━━━━━ Provided material
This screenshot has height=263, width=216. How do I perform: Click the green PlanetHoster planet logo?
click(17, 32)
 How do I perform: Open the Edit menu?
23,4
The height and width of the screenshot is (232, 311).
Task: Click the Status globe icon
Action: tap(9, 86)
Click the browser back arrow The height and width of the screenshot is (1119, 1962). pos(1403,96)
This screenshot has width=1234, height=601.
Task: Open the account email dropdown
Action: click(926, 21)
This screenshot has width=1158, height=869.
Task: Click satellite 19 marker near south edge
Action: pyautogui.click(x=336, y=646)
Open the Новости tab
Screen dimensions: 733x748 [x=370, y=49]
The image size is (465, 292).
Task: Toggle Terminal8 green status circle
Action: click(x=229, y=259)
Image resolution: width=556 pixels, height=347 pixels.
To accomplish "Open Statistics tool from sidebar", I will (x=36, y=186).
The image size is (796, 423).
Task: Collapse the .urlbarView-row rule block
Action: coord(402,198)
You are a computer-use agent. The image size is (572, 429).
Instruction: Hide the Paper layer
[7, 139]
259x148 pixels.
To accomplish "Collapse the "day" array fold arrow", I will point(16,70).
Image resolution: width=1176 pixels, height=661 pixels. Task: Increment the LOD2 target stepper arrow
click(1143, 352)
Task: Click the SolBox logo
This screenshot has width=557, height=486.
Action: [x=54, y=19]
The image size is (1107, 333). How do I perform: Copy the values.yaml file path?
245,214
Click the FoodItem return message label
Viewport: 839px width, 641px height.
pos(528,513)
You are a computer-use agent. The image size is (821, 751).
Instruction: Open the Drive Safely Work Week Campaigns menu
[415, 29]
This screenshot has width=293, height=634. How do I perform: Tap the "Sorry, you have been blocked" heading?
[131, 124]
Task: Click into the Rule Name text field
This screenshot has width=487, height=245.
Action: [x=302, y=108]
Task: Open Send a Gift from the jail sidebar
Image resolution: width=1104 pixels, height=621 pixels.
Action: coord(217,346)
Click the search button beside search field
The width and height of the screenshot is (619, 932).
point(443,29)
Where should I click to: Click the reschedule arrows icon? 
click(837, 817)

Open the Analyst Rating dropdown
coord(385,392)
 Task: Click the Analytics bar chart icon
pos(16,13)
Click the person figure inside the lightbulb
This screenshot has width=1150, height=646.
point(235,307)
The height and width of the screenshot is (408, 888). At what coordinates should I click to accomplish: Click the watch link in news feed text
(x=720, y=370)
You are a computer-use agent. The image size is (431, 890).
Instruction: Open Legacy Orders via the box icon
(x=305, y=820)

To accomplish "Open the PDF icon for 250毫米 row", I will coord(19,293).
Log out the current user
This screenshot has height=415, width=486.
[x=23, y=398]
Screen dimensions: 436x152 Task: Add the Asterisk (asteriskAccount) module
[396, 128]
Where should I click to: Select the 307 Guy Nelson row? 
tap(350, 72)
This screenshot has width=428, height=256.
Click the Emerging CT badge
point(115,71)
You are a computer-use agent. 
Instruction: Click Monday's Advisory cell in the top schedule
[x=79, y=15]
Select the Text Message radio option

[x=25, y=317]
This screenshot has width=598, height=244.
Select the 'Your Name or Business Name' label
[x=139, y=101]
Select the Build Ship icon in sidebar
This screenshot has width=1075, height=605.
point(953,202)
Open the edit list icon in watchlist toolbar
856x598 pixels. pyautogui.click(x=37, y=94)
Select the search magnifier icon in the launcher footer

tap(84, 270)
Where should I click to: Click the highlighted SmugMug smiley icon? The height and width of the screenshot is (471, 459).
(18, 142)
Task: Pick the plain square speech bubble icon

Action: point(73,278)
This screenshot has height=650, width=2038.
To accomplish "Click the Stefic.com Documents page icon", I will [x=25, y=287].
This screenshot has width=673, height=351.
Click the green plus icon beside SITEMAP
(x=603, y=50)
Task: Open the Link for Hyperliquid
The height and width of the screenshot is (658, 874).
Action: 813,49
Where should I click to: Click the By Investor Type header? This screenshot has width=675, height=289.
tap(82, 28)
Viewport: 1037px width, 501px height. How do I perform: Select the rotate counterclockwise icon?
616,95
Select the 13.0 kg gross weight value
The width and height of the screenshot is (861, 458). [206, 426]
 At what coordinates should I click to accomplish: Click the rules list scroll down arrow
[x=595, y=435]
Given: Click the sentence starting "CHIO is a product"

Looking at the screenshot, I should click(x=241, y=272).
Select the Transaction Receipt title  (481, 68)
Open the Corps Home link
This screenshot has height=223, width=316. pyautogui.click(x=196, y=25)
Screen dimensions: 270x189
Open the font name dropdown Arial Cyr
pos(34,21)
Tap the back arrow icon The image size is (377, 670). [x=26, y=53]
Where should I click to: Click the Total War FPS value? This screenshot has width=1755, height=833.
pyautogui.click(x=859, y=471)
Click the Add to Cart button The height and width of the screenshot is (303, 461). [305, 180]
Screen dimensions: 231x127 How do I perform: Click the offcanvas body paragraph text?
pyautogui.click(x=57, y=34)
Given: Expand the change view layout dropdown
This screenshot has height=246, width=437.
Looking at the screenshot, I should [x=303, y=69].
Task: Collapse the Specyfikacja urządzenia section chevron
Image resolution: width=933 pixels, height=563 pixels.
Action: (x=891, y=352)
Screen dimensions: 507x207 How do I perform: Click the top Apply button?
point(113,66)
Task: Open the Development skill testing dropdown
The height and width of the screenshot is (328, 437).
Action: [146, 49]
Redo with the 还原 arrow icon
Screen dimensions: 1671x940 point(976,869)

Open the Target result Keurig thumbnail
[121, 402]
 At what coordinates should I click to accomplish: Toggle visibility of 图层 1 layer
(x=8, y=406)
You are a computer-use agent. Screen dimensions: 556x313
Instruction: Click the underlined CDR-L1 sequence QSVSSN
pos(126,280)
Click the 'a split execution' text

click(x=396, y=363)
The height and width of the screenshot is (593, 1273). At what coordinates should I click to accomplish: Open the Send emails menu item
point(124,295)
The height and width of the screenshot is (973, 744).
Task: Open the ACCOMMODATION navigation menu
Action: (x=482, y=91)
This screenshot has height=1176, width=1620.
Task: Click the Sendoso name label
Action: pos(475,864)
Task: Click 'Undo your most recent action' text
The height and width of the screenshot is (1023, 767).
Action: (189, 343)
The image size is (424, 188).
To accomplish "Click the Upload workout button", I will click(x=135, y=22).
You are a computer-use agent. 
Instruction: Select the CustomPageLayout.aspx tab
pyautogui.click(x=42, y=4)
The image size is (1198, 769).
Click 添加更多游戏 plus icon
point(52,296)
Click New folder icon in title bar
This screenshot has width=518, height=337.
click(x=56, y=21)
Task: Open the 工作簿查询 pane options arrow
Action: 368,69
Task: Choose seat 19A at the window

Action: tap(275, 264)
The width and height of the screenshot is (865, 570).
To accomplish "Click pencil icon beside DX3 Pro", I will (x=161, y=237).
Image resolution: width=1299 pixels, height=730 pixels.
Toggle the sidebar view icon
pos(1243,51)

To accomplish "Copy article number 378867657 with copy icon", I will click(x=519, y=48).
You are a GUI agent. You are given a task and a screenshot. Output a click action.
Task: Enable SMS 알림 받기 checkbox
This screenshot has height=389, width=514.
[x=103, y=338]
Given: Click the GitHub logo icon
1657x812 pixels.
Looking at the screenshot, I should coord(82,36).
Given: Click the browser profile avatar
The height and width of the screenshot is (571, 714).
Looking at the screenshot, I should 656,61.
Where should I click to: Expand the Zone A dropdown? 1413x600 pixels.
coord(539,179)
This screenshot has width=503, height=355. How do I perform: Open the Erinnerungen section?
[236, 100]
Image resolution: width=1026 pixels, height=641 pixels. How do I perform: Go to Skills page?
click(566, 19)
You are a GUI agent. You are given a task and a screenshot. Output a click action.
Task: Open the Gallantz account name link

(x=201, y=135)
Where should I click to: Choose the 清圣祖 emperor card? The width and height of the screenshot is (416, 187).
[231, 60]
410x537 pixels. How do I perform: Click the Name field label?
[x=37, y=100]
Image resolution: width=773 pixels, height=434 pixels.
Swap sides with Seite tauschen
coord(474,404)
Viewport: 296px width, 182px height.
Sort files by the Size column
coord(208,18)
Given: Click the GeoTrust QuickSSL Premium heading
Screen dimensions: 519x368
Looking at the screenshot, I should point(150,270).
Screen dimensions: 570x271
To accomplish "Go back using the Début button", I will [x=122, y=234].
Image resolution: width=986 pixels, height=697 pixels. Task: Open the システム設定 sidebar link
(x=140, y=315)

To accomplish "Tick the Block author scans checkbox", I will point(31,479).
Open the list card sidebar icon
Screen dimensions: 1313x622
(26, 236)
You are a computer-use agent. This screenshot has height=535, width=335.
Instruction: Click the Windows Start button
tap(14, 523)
━━━━━━━━━━
From the records above, print only the lines between the one holding "The height and width of the screenshot is (593, 1273)." and the one holding "The image size is (424, 188).", inclusive, exactly as they stand.

### The completed task
The height and width of the screenshot is (593, 1273). At what coordinates should I click to accomplish: Open the Send emails menu item
point(124,295)
The height and width of the screenshot is (973, 744).
Task: Open the ACCOMMODATION navigation menu
Action: (x=482, y=91)
This screenshot has height=1176, width=1620.
Task: Click the Sendoso name label
Action: pos(475,864)
Task: Click 'Undo your most recent action' text
The height and width of the screenshot is (1023, 767).
Action: (189, 343)
The image size is (424, 188).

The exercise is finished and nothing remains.